The public is yet to warm up to the Chinese version of The World Is Flat (2.0) here in China since its release in September, but Thomas Friedman, the writer, is in Beijing to share his concerns about the quest for energy and his ideas for a "green" world.
He says he will put all those into his new book, which is entitled Green is the New Red, White, Blue.
For many years, Americans have associated people who advocate "green" as "tree-hugging, girly men, sissy, unpatriotic," Friedman told a group of journalists yesterday at a workshop organized by Capital Young Journalists' Association in Beijing.
What he is going to assert and discuss in his new book is that "Green being green, living green, thinking green, acting green is the most geopolitical, geo-strategic, geo-economic and patriotic thing you can be as an American."
"The world has embroiled itself in an energy crisis today that is not our parents', and the way to get us out of that crisis is to go 'green'," said Friedman, a columnist for The New York Times.
Why? "The world is flat," he said.
By "flat," he means that economic globalization, along with the advent of the Internet and the digital revolution, has connected billions of people on the planet and enabled them to do business and prosper.
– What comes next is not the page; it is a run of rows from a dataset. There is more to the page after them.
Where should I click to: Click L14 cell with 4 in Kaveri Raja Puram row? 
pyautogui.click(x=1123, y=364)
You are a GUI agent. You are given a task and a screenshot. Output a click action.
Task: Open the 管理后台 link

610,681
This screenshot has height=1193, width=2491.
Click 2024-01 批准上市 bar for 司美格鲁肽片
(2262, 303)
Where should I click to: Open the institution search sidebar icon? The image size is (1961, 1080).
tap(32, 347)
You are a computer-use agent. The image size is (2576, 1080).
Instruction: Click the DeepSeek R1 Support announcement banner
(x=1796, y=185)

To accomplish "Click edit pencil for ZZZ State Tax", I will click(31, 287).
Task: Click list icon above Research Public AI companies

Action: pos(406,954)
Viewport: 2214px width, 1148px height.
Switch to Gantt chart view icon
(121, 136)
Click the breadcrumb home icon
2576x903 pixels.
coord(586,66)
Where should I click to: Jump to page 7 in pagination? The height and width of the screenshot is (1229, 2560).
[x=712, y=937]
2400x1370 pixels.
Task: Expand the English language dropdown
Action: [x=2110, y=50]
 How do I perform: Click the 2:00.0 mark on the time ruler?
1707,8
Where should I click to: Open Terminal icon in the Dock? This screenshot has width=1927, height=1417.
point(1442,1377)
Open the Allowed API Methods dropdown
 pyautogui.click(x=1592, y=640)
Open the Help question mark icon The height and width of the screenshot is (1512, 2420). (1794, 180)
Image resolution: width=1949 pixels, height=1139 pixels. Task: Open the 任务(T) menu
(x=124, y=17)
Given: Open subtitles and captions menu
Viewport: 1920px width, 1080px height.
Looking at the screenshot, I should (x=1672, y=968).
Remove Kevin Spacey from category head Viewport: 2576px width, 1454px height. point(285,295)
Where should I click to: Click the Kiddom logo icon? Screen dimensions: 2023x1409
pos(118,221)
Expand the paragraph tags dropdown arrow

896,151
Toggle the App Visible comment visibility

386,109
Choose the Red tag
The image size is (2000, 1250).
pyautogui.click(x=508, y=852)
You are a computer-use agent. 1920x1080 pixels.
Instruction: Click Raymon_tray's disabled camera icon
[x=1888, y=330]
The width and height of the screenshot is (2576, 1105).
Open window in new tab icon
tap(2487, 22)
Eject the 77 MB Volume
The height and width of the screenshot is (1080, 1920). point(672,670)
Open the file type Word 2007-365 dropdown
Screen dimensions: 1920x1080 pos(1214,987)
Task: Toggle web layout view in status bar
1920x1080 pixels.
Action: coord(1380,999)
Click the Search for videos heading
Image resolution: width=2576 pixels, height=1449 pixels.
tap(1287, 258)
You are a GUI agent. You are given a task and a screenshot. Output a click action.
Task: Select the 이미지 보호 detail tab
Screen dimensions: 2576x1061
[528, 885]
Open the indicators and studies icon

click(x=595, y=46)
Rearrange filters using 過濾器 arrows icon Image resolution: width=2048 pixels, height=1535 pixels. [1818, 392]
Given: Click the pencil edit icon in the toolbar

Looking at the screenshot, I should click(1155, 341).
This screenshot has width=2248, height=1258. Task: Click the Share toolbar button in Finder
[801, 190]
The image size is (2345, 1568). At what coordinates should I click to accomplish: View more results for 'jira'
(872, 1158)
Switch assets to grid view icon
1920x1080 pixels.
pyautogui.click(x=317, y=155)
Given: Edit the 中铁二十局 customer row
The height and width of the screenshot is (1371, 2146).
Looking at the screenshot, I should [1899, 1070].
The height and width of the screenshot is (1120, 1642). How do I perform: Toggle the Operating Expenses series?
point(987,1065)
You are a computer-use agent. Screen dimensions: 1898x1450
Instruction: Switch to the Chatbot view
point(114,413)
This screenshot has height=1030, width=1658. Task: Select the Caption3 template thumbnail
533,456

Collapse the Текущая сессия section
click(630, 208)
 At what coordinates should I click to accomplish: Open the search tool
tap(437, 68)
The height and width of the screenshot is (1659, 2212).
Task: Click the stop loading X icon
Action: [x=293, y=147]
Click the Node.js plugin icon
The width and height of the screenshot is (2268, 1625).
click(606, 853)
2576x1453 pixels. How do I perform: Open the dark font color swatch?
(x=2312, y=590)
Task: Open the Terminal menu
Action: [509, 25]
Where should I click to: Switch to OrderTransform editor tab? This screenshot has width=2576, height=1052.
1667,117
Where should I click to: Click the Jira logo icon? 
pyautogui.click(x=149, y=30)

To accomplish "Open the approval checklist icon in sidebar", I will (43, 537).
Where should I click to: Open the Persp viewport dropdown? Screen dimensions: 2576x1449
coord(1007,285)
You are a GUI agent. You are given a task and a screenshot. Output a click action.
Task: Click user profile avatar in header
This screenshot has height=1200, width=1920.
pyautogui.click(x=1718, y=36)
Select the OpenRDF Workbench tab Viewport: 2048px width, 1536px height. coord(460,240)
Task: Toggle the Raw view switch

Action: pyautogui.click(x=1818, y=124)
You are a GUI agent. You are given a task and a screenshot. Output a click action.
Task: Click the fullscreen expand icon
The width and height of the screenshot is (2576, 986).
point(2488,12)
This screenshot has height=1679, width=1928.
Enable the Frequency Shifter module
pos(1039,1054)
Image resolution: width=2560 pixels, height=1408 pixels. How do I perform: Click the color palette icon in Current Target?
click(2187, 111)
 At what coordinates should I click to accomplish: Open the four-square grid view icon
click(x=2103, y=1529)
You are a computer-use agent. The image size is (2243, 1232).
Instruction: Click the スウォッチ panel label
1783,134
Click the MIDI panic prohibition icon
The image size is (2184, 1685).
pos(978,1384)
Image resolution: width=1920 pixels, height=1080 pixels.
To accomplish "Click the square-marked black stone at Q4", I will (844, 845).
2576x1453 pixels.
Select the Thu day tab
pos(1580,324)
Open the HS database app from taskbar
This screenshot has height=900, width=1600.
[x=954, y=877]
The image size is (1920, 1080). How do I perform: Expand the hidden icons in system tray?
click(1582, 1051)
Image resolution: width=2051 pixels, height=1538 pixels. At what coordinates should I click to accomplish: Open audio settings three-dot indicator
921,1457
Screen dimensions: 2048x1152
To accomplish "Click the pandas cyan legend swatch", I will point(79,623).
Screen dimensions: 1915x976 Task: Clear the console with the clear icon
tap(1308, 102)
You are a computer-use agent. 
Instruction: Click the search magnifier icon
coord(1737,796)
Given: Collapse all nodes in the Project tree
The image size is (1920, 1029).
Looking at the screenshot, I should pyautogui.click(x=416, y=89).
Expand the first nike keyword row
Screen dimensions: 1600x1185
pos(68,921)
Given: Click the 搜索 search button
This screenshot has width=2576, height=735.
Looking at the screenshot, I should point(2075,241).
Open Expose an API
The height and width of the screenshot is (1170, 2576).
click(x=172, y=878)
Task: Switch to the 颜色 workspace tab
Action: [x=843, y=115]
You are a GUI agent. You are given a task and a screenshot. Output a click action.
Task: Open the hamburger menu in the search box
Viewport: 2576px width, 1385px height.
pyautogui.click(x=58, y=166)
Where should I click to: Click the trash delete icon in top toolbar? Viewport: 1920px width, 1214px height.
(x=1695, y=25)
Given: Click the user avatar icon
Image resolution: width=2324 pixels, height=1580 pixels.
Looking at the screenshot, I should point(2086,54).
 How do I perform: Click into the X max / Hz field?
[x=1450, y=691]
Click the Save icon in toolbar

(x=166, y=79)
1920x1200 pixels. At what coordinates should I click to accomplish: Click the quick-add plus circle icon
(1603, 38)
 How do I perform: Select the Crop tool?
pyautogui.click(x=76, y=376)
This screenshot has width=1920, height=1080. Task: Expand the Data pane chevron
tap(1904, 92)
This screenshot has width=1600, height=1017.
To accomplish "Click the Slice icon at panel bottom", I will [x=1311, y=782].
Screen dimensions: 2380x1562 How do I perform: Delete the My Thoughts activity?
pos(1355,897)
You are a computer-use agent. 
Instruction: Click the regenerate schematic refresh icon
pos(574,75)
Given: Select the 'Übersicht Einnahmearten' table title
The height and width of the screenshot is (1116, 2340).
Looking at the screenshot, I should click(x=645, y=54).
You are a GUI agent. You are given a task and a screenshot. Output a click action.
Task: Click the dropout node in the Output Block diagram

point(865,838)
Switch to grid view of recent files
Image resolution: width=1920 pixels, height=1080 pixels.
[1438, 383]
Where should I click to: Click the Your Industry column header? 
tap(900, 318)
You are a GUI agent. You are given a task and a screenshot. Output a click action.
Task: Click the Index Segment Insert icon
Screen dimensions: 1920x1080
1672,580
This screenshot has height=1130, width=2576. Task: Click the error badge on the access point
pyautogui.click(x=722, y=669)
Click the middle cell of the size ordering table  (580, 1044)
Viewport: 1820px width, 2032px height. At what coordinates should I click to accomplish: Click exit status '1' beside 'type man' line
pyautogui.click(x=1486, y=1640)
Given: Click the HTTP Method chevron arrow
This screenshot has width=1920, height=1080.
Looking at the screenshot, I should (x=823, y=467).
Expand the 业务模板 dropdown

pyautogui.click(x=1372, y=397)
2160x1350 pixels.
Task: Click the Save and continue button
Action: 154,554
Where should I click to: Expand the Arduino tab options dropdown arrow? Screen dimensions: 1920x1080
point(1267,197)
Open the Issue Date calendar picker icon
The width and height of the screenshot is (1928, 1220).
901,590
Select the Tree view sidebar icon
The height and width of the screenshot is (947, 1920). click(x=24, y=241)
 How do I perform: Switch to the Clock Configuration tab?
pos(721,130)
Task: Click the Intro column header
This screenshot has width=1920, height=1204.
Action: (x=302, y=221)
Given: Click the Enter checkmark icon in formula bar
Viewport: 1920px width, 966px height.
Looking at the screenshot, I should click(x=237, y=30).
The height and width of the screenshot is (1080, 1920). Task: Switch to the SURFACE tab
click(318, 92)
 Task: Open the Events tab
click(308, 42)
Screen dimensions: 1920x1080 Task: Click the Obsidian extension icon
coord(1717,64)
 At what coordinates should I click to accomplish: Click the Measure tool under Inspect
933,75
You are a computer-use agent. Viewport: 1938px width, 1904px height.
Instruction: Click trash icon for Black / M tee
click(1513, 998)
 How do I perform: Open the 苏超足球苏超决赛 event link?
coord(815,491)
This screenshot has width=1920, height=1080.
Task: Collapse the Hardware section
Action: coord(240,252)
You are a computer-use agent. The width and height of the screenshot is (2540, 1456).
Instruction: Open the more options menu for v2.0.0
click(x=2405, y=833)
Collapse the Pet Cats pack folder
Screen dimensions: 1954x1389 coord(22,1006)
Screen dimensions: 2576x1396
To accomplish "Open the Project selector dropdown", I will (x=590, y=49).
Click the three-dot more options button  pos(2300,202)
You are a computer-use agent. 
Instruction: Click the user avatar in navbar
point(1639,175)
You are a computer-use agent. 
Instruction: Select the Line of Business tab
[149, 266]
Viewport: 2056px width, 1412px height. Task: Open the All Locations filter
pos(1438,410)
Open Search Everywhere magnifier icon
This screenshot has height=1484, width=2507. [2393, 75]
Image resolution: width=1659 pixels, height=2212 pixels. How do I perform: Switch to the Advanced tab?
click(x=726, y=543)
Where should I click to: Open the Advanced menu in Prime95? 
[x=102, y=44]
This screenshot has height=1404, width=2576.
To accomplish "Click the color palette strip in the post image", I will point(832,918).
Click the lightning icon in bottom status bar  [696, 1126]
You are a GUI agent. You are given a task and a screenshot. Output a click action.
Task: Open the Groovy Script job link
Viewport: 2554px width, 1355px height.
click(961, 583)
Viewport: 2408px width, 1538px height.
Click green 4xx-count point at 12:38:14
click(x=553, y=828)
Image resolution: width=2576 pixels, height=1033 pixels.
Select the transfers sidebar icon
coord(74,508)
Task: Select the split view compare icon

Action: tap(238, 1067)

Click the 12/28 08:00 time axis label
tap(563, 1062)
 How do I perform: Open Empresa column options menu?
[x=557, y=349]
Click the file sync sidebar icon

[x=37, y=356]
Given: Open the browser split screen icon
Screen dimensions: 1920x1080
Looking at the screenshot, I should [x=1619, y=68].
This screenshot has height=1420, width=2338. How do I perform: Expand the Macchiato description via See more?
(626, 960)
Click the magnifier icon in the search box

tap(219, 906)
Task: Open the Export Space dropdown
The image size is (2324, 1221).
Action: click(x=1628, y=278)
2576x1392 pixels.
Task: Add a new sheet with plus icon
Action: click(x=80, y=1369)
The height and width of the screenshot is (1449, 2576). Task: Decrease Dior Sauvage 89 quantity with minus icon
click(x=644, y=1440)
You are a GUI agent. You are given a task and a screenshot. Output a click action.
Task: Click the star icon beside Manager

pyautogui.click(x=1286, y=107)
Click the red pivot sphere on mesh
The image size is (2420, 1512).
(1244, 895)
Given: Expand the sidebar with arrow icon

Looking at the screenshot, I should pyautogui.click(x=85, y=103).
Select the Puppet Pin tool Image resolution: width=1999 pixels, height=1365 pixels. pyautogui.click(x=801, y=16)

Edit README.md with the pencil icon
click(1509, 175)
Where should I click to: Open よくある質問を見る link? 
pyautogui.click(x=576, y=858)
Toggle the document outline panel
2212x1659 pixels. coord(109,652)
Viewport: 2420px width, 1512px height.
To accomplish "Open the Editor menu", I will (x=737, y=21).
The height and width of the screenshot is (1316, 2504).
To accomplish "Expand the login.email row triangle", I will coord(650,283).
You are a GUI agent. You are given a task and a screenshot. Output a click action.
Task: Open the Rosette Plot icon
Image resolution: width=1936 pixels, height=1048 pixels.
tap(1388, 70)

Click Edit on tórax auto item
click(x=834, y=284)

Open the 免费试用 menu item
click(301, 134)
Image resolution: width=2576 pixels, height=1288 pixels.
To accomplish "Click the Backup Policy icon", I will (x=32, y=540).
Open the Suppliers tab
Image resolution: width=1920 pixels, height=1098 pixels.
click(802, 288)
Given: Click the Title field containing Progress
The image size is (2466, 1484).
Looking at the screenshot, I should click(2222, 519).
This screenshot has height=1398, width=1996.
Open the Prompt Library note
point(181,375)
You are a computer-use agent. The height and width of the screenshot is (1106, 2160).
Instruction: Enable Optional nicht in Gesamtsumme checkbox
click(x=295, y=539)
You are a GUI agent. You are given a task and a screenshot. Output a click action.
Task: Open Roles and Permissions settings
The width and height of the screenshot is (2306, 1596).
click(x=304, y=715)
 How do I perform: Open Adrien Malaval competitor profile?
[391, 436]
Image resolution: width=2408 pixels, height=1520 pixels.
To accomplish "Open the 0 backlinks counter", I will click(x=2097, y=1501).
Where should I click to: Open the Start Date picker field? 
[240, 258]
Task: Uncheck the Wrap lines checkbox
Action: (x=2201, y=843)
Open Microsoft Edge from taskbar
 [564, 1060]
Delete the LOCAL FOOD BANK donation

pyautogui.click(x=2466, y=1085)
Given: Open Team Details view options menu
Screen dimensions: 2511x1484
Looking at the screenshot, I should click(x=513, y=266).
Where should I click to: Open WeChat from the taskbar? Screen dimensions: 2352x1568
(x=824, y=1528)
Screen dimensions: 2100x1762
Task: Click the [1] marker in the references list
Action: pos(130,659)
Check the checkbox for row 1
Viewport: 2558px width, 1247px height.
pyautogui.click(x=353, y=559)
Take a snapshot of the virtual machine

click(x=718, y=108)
However, Friedman has calculated that globalization is creating the emergence of about 3 billion new consumers in the world, "all with their own version of the American dream a house, a car, a toaster, a microwave and a refrigerator "
"If we don't have alternatives to fossil fuels, fuelling our future will smoke up, heat up, choke up this planet so much faster than when the world was round," he said.
Who will take the "green" leadership in the world?
He hopes that China, which he has visited frequently in the past 15 years, will do it; he admits the United States has failed to.
The United States should "lead by example," he said. "Otherwise, we have no credibility."
However, Friedman still believes that the rapid economic development in the past 30 years has forced China to try to turn itself into a green leader in the world.
What China must not do, he said, is follow in the footsteps of other developed countries by growing and polluting now and cleaning up later.
"We have never seen 1.3 billion people grow as fast in the history of the world. If you grow now and clean up later, there will be no 'later'," he said, noting that half of the rivers and much of the farmland in China are already polluted.
To be a "green" leader, he proposed that China stick to its motto, "don't bring your garbage," when it transfers technology from developed countries.